Exercise: Rewrite these rows with "Quick Link" changed to "Shortcut" and everything else kept the same. Leave the pictures out of your answer.

Data excerpts:
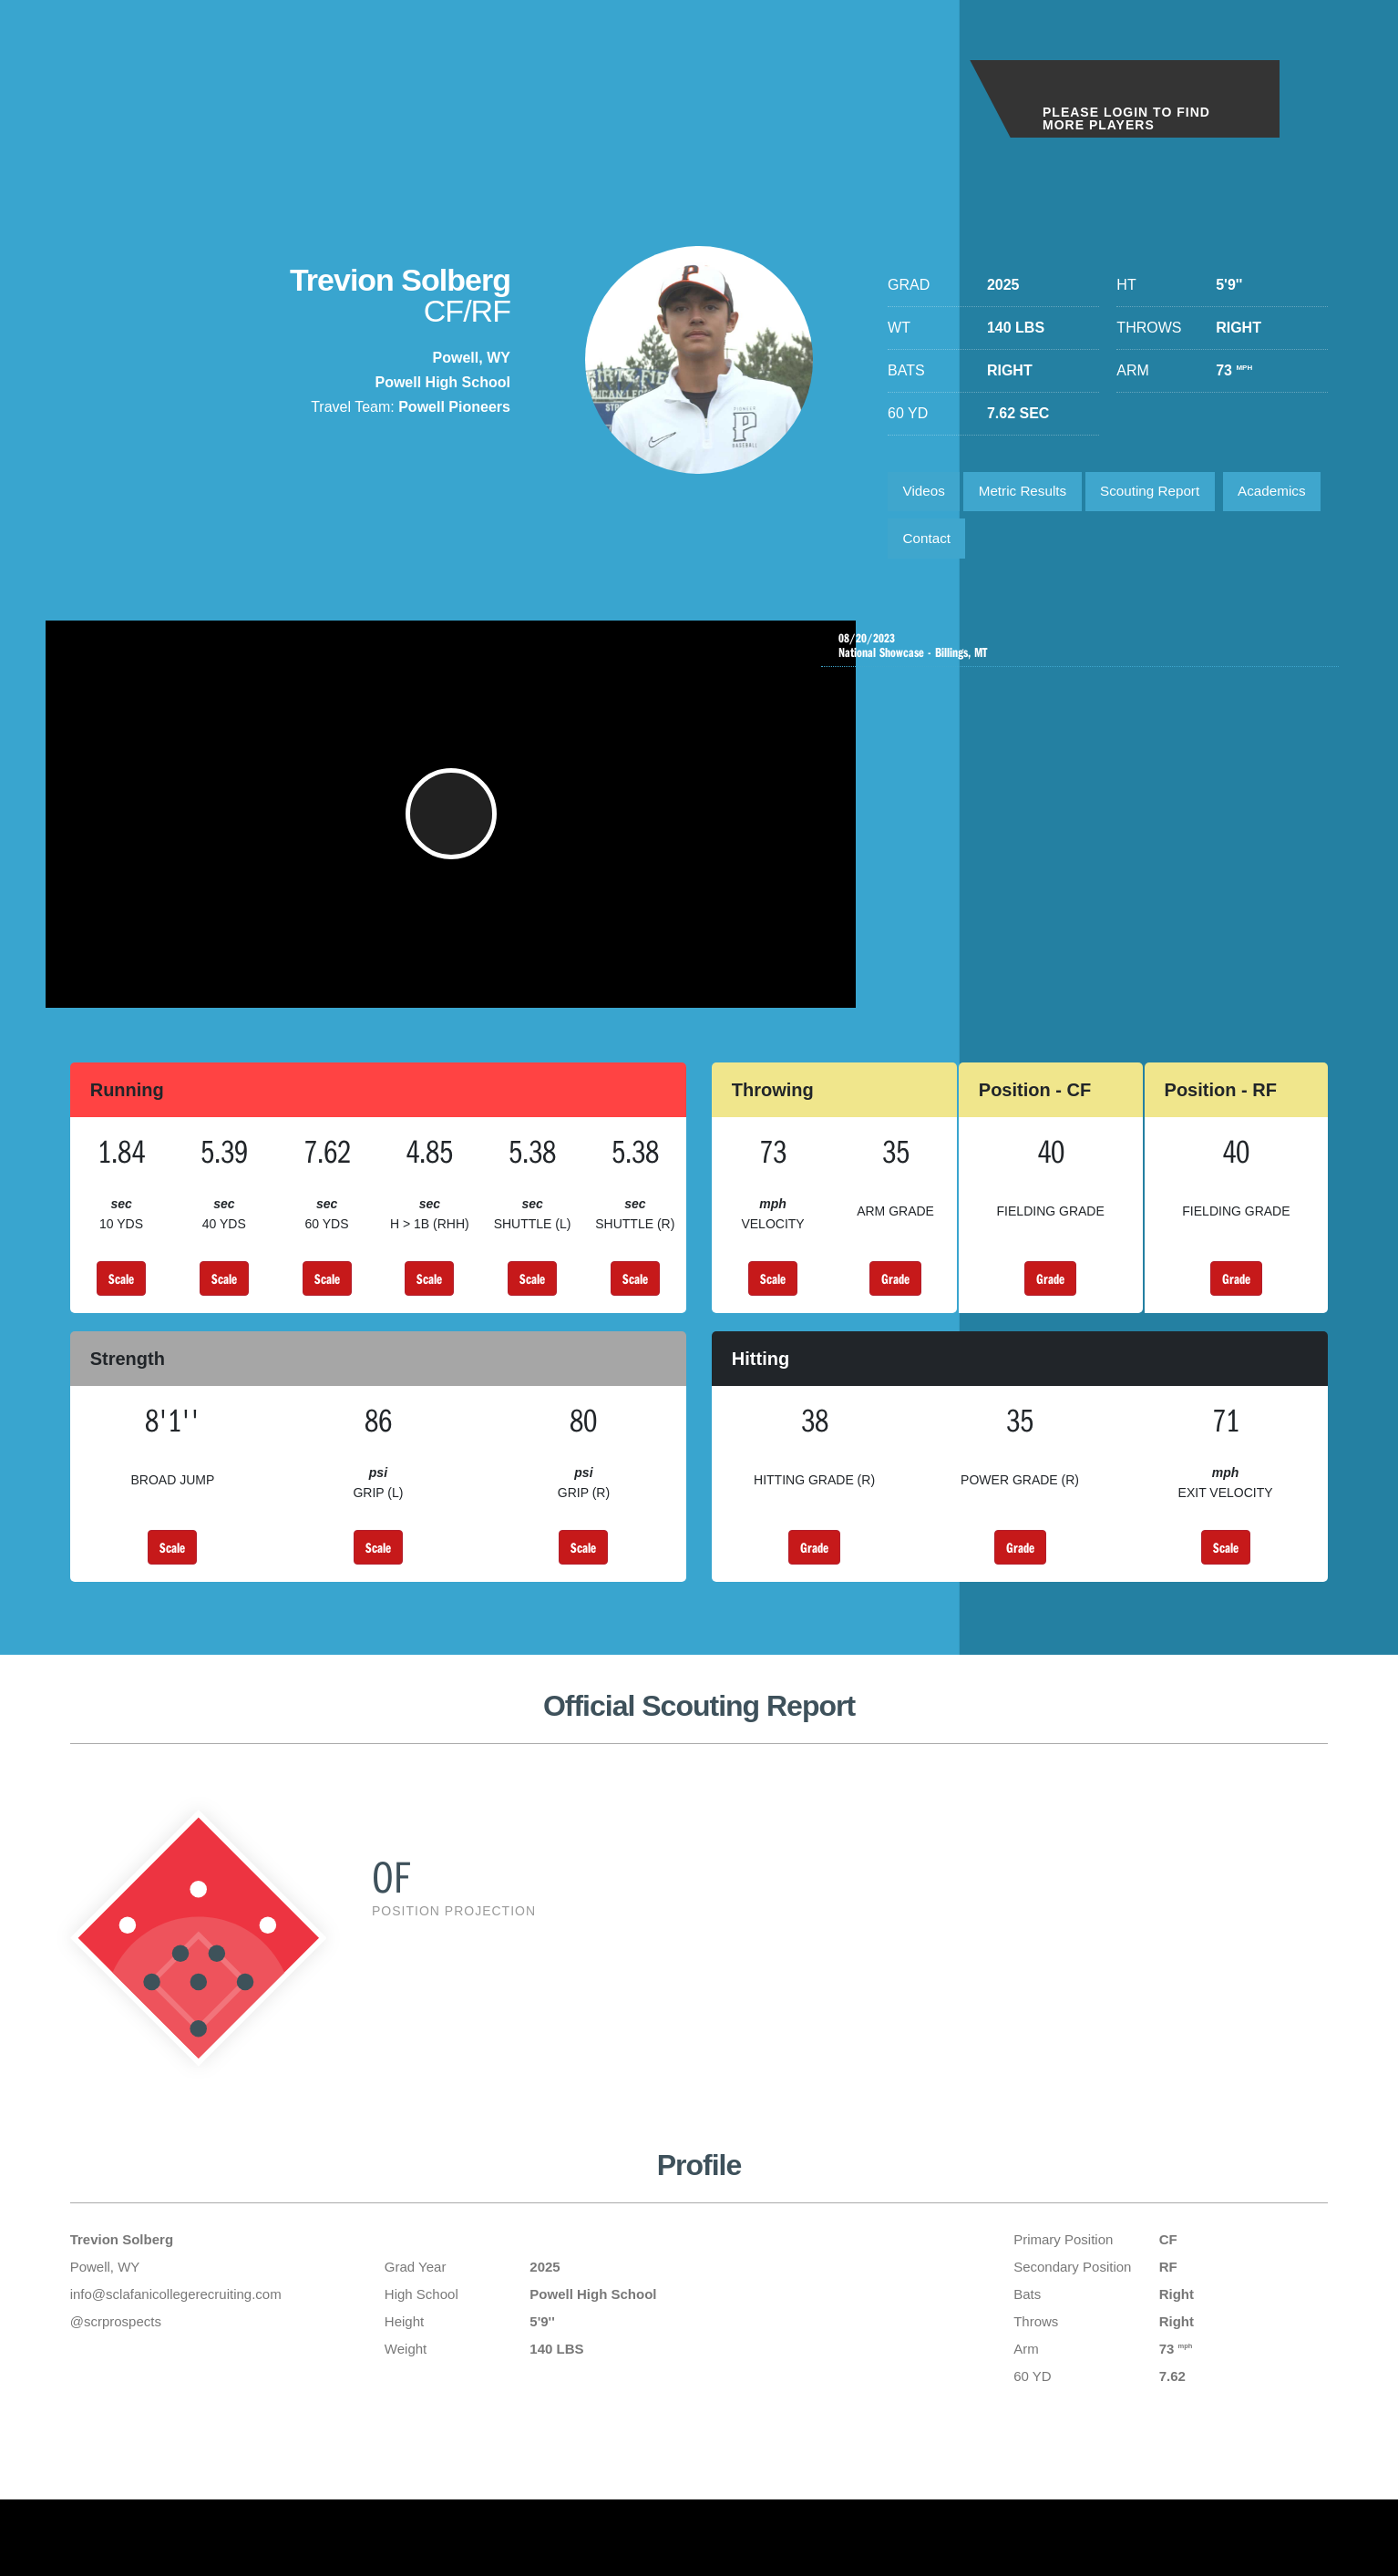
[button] (455, 831)
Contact (1041, 544)
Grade (895, 1305)
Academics (939, 544)
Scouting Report (1166, 493)
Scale (121, 1305)
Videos (926, 493)
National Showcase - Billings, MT (1084, 656)
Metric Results (1031, 493)
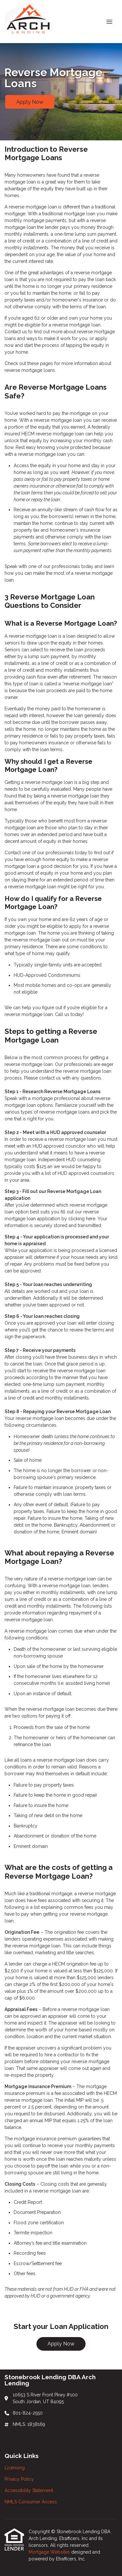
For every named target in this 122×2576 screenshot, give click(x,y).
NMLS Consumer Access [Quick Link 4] (31, 2501)
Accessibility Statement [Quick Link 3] (29, 2490)
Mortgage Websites (50, 2552)
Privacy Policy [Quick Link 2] (19, 2479)
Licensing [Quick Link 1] (15, 2467)
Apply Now (29, 102)
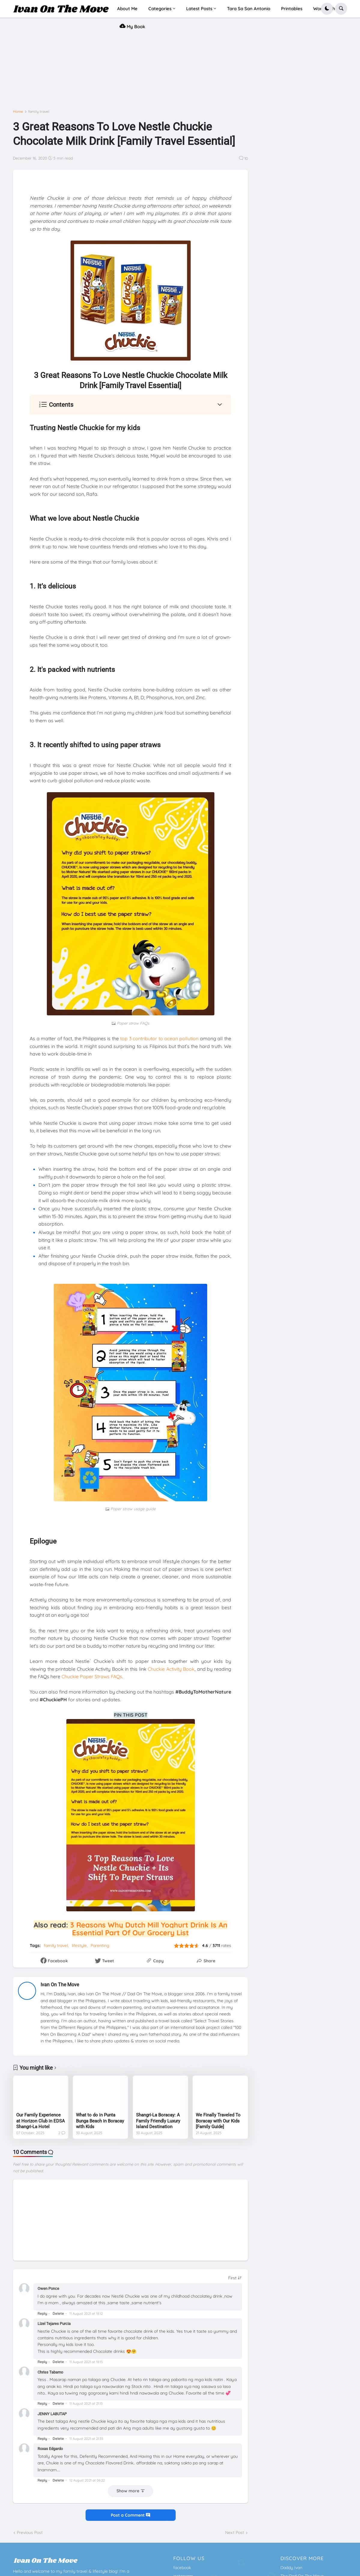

Result for this task:
[button] (455, 831)
Contact (1041, 544)
Grade (895, 1305)
Academics (939, 544)
Scouting Report (1166, 493)
Scale (121, 1305)
Videos (926, 493)
National Showcase - Billings, MT (1084, 656)
Metric Results (1031, 493)
For every named target in this 122×2576 screenshot, give click(x,y).
NMLS Consumer Access [Shortcut 4] (31, 2501)
Accessibility Statement [Shortcut 3] (29, 2490)
Mortgage Websites (50, 2552)
Privacy Policy [Shortcut 2] (19, 2479)
Licensing [Shortcut 1] (15, 2467)
Apply Now (29, 102)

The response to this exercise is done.